I love diesels, but have to disagree.
- Diesels struggle to be as clean with EGR and Adblue being required to keep smog emissions down.
- Diesels tend to get very low numbers from the EPA, but hybrids can also beat the estimates especially at lower speeds if you stay a lot in electric mode. Diesel will always give more kWh per liter due to higher power density, but a big part of the fuel is used to simply keep the engine spinning.
- Reliability of the older diesels were quite insane, but there is an awful lot on newer diesels put there to improve emissions, economy, power and smoothness that can go wrong. I have zero numbers so they could still be bulletproof, but I keep hearing of things that break like EGR, turbos and just recently I learned about the dual mass flywheel which sometimes explodes...
- Torque wise it really depends.

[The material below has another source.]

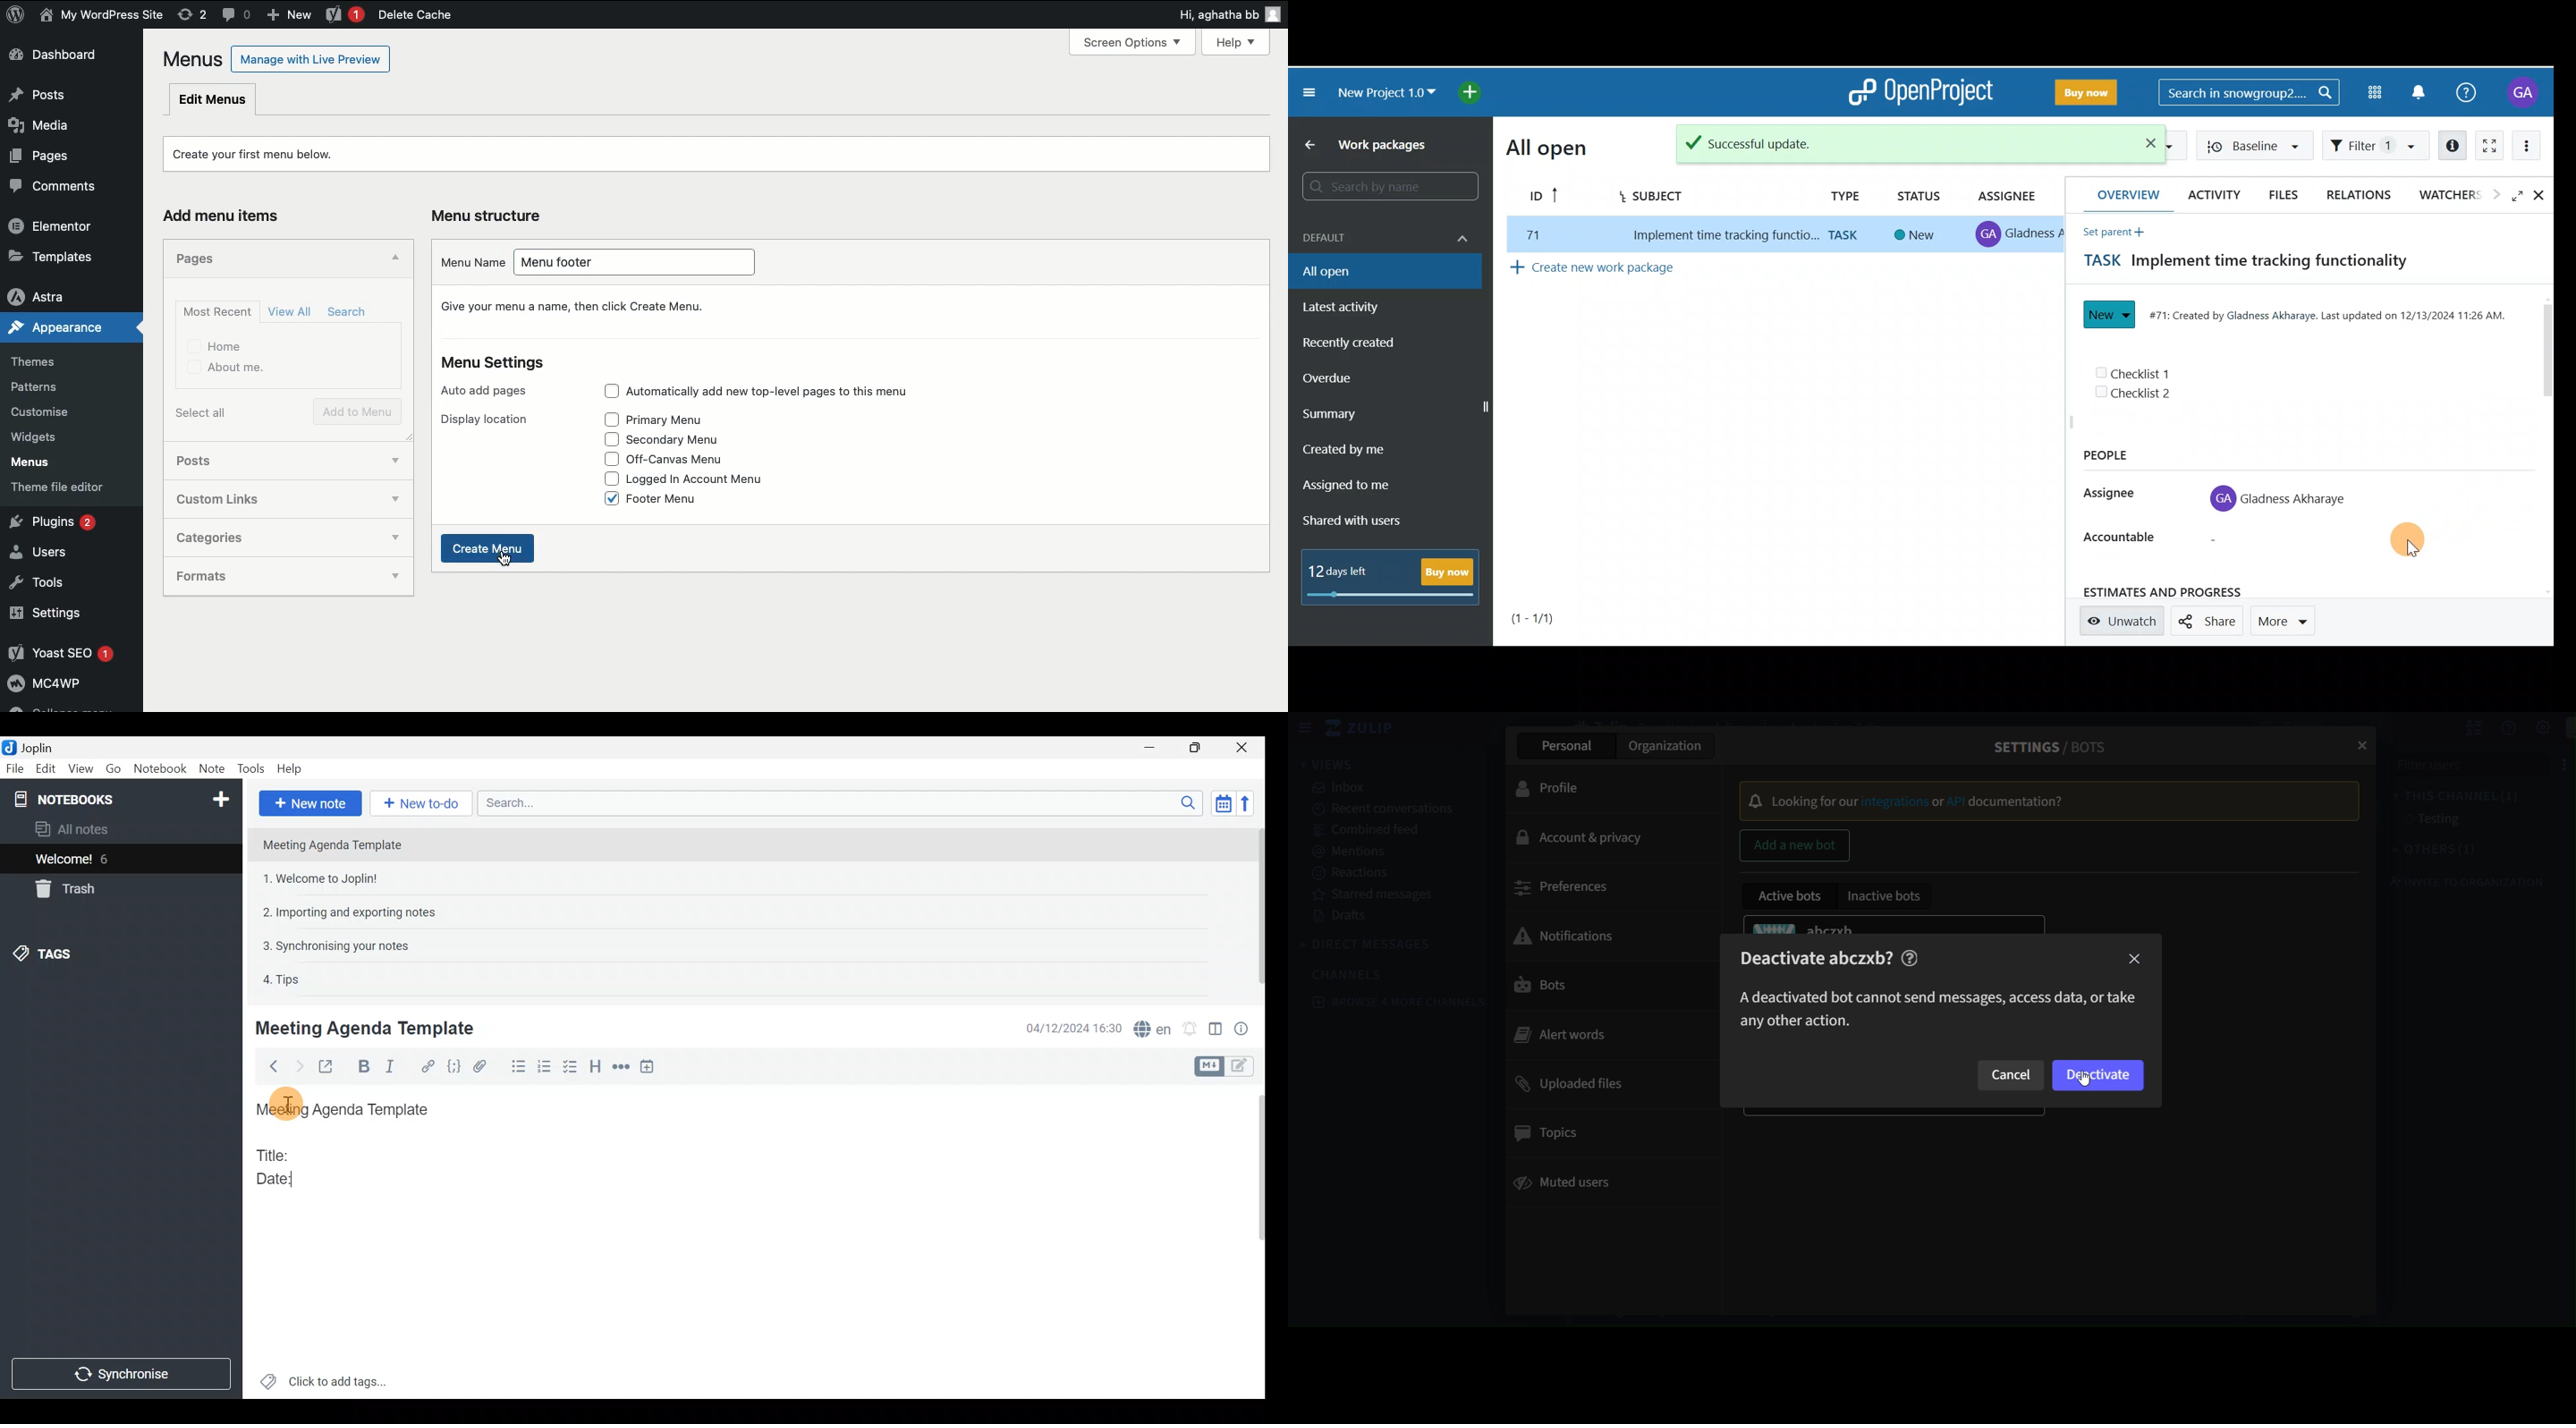  What do you see at coordinates (1847, 235) in the screenshot?
I see `task` at bounding box center [1847, 235].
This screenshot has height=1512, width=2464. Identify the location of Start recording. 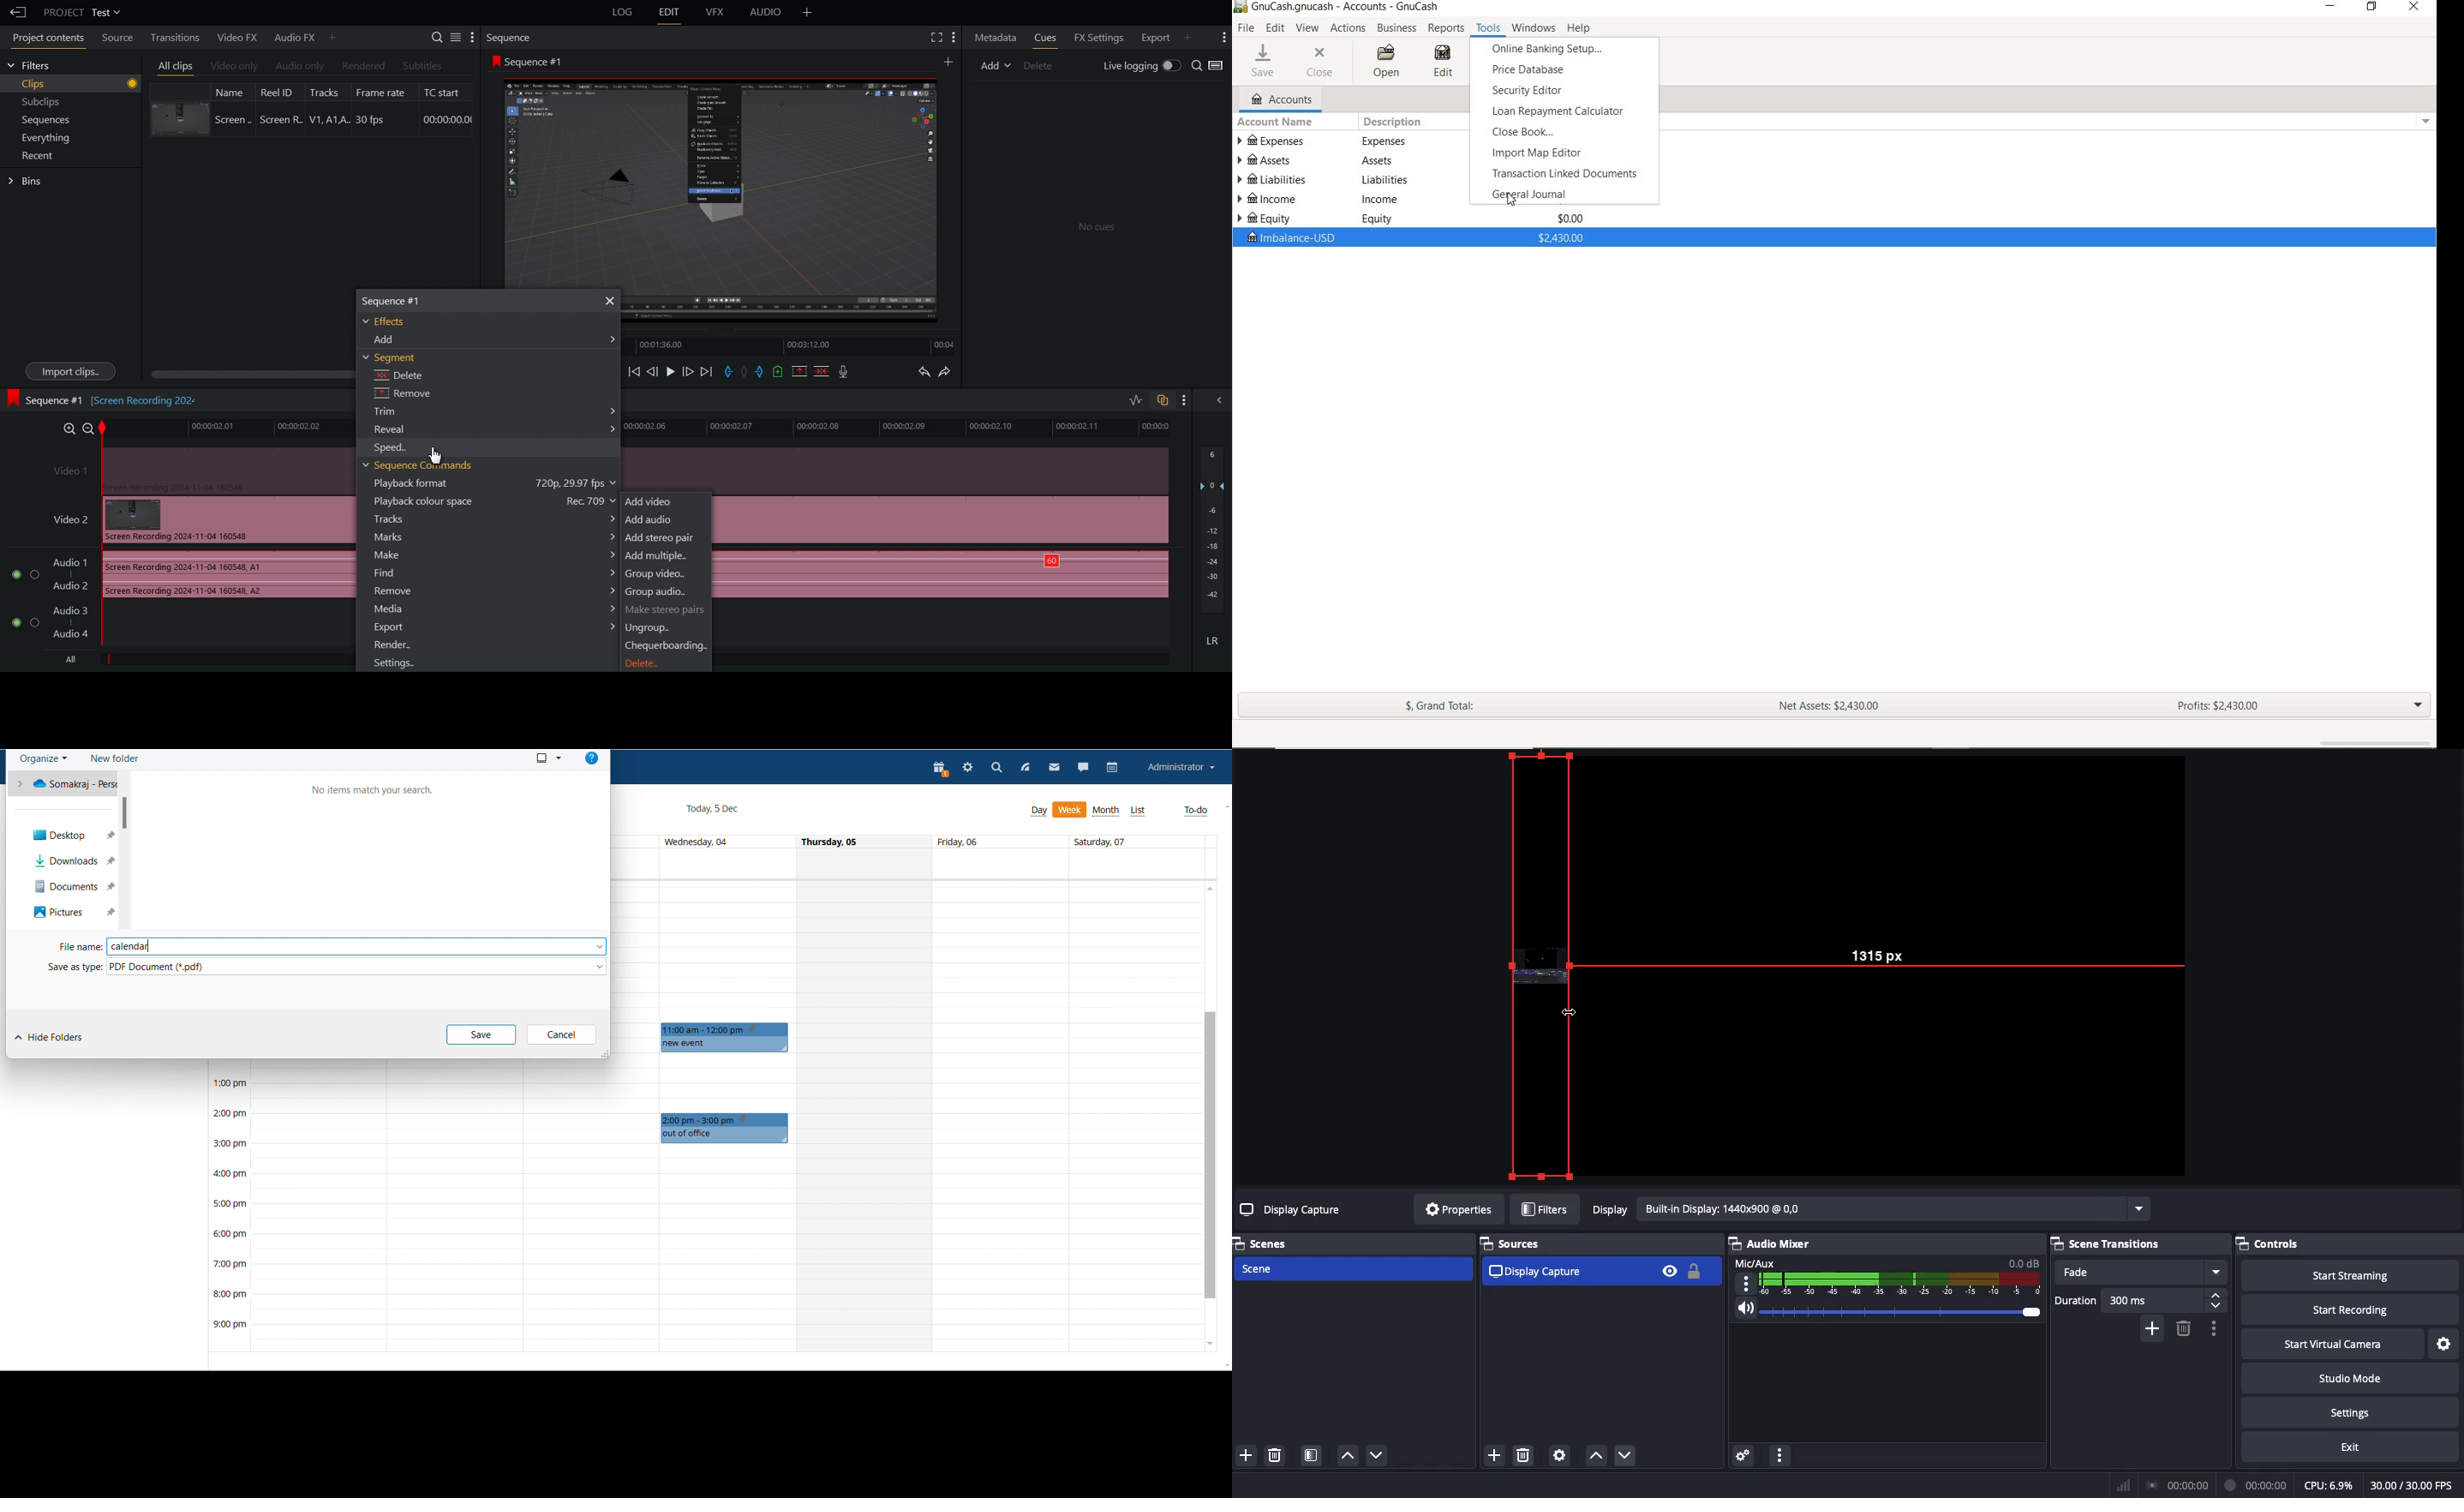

Diesels have a lot of torque, but that is when the turbo is spooled up. The new low displacement turbo diesels have zero power below ~1200RPM which I notice a lot where I drive because it is quite steep most places. The Honda CRZ being the only hybrid with a manual has max torque at 1000RPM. It's far from the big push in a diesel, but at least I can count on it
In rural roads diesels get much better needing less downshifting than petrol cars.
- Again in shorter, slower trips hybrids excel. The Prius even stores hot coolant for up to three days. Living in the arctic I wish all cars did that especially diesels that need a million years to heat up.
- I don't have an opinion, but you should live here. Diesel here is 9$ a gallon. A real bargain when petrol is almost 10
The vast majority of cars I drive are diesels and I really like most of them and how reliable our 380,000km work horse is. One of the biggest surprises was an old beat up Toyota with 415,000km and a Diesel so old it lacked a turbo charger. It was icy so I didn't need the extra power and despite shaking a bit at idle (possibly too low) the engine was really sweet and reved nicely. The big surprise was how much better it was than the much newer diesel I usually drove.
The Golf Bluemotion also seemingly refuses to burn fuel and is able to get just over 3l/100km (high 70s MPG) while keeping a consant speed which blew my mind when I first noticed it. A 50% reduction in fuel consumption is hard to ignore.